The homeowner grant is meant to help homeowners pay their property taxes, in addition to other measures like property tax deferral for older homeowners who may be house rich, but cash poor.
While the BC NDP made a campaign promise in 2017 to introduce a $400 grant for renters intended to match the homeowner grant, the NDP government has never moved to put that benefit in place.

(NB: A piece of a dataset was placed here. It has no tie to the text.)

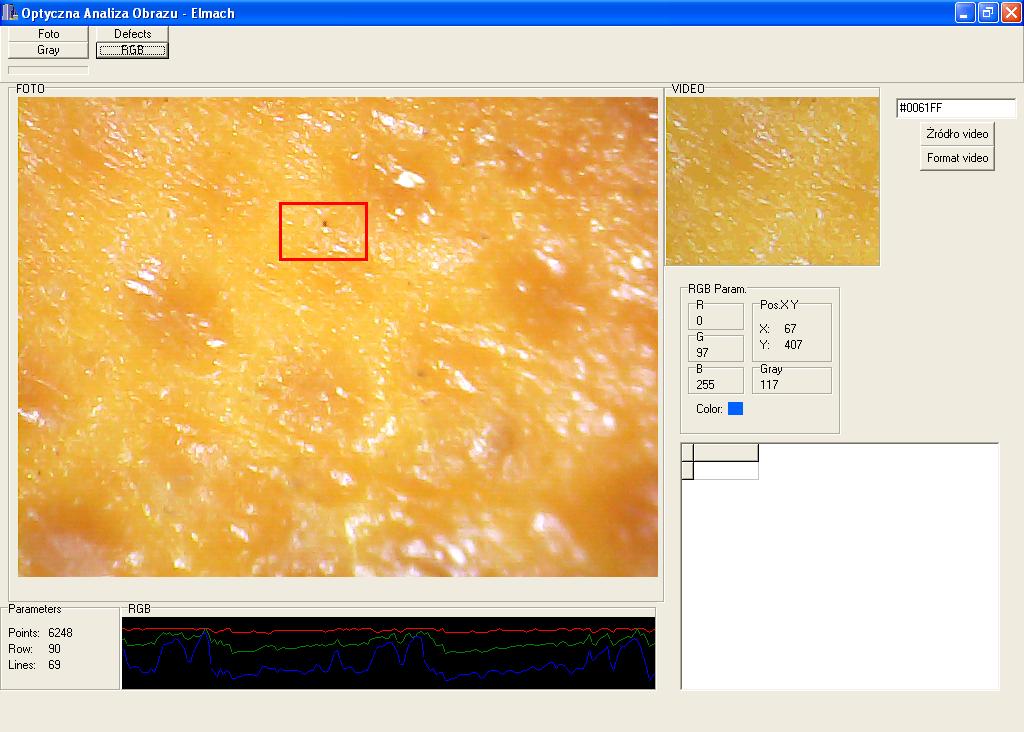Select the empty header cell in data grid
The image size is (1024, 732).
pos(725,452)
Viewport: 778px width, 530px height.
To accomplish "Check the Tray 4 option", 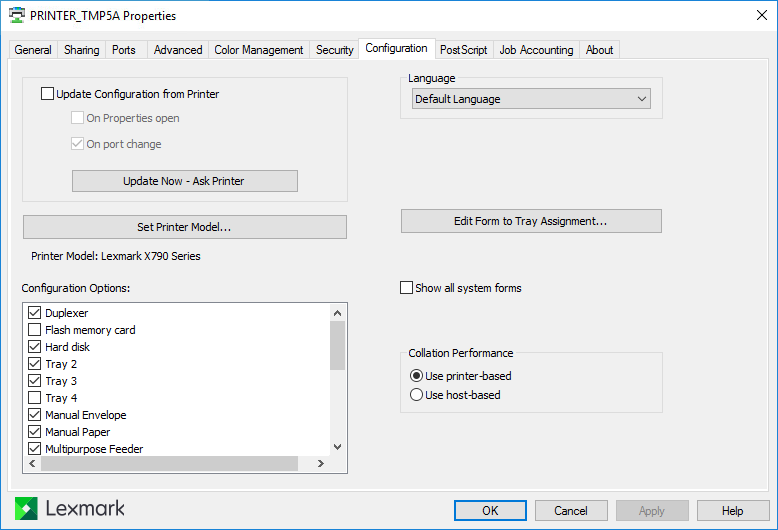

Like Kershaw, Jill Atkey, the CEO of the BC Non-Profit Housing Association, saw the value of her home rise by hundreds of thousands between 2020 and 2021. She compared the difference of what workers pay in income taxes with the largely tax-free gains on property values.
“If my house was a worker, it would have earned $273,700 ($140/hr) last year,” Atkey wrote on Twitter. “But it also would have paid $101,000 in income taxes ($52/hr). Instead, it’ll pay about $5,000 ($2.56/hr) in property taxes and B.C. will kick in free money to assist with the hardship.”
Kershaw’s tax proposal would come on top of several other taxes introduced by municipalities or the B.C. government to curb runaway home prices.
Those include the City of Vancouver’s Empty Homes Tax, a provincial property surtax on homes worth over $3 million, a provincial foreign buyer’s tax, and a provincial speculation and vacancy tax that targets empty homes and households with “primarily foreign income.”
While some housing watchers say property taxes are just too low, Kershaw says his proposed tax would only apply to the top 10 per cent of properties. Illustrating how homeowners can use their home equity without selling their homes, Kershaw said he’s borrowed against the value of his property to invest in the stock market and fund home renovations.
“If we don’t rein in the dramatic returns to that most common kind of capital, we are absolutely creating all kinds of inequalities between generations and within generations,” he said.
“I am more affluent than others, but we don’t tax that which makes me more affluent — we really focus just on earnings.”